--- GIVEN DATA ---
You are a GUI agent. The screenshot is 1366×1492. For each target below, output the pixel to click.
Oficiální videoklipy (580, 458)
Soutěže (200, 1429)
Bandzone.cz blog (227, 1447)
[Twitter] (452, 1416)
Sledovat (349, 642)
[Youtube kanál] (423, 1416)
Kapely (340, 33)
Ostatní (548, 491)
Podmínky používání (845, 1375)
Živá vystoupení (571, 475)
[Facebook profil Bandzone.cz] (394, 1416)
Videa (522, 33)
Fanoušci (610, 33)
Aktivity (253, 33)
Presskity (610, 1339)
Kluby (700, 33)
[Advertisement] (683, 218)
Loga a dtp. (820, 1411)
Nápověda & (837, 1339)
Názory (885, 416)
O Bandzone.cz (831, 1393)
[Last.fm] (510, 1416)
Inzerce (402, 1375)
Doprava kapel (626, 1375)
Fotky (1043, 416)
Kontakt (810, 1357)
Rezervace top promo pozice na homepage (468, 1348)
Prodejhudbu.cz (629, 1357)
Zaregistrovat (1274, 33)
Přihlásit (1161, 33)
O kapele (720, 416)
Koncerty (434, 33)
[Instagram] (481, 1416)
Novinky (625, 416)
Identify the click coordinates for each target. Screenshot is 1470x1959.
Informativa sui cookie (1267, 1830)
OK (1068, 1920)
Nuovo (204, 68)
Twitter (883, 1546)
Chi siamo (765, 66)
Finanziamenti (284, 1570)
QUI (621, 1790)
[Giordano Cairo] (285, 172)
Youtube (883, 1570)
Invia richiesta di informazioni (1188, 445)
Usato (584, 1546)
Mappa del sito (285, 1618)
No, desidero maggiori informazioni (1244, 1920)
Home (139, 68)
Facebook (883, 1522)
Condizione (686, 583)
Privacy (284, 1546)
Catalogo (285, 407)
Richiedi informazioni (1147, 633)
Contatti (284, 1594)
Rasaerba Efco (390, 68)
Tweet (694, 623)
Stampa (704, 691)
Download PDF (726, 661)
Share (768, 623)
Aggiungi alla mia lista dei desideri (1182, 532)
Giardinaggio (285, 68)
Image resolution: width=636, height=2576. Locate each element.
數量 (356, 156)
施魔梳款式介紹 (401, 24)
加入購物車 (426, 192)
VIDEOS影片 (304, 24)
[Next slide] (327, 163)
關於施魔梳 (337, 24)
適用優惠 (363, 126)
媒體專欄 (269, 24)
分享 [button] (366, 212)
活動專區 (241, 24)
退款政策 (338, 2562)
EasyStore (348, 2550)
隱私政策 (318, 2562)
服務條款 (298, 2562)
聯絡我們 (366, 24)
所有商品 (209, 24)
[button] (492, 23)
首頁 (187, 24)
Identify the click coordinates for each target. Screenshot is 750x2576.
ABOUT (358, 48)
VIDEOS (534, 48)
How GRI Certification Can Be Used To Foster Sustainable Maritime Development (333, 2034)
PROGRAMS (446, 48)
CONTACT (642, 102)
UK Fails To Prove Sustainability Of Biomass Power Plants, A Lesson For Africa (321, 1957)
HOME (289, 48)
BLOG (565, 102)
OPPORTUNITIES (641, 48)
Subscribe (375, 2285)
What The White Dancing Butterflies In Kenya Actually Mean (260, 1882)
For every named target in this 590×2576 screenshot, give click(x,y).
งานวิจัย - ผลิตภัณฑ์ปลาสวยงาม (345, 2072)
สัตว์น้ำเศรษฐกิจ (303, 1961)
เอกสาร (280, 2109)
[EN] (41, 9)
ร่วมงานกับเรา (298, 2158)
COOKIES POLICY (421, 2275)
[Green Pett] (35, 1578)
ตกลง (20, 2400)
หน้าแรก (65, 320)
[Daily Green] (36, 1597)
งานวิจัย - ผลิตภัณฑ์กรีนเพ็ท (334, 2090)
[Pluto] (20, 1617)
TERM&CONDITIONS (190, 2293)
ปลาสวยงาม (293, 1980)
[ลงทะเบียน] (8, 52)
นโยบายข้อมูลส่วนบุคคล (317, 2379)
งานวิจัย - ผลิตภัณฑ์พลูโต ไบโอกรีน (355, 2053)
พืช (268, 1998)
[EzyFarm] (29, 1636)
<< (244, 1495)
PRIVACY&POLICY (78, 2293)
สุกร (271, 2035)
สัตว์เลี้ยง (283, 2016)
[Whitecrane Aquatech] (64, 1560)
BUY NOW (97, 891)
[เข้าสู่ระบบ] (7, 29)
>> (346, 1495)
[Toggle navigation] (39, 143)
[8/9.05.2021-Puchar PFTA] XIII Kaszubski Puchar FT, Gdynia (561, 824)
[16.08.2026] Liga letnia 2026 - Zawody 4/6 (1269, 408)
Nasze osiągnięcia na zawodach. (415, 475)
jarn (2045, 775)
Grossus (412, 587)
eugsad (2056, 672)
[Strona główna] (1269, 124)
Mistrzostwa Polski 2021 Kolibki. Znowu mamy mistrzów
---
◆ **INSTRUCTIONS FOR THE TASK**:
Only the lines from the one with "<< (244, 1495)" to the end of the listing are wanted. Print them exactly, keeping both ends.

◆ **TASK RESULT**:
<< (244, 1495)
PRIVACY&POLICY (78, 2293)
สุกร (271, 2035)
สัตว์เลี้ยง (283, 2016)
[Whitecrane Aquatech] (64, 1560)
BUY NOW (97, 891)
[เข้าสู่ระบบ] (7, 29)
>> (346, 1495)
[Toggle navigation] (39, 143)
[8/9.05.2021-Puchar PFTA] XIII Kaszubski Puchar FT, Gdynia (561, 824)
[16.08.2026] Liga letnia 2026 - Zawody 4/6 (1269, 408)
Nasze osiągnięcia na zawodach. (415, 475)
jarn (2045, 775)
Grossus (412, 587)
eugsad (2056, 672)
[Strona główna] (1269, 124)
Mistrzostwa Polski 2021 Kolibki. Znowu mamy mistrzów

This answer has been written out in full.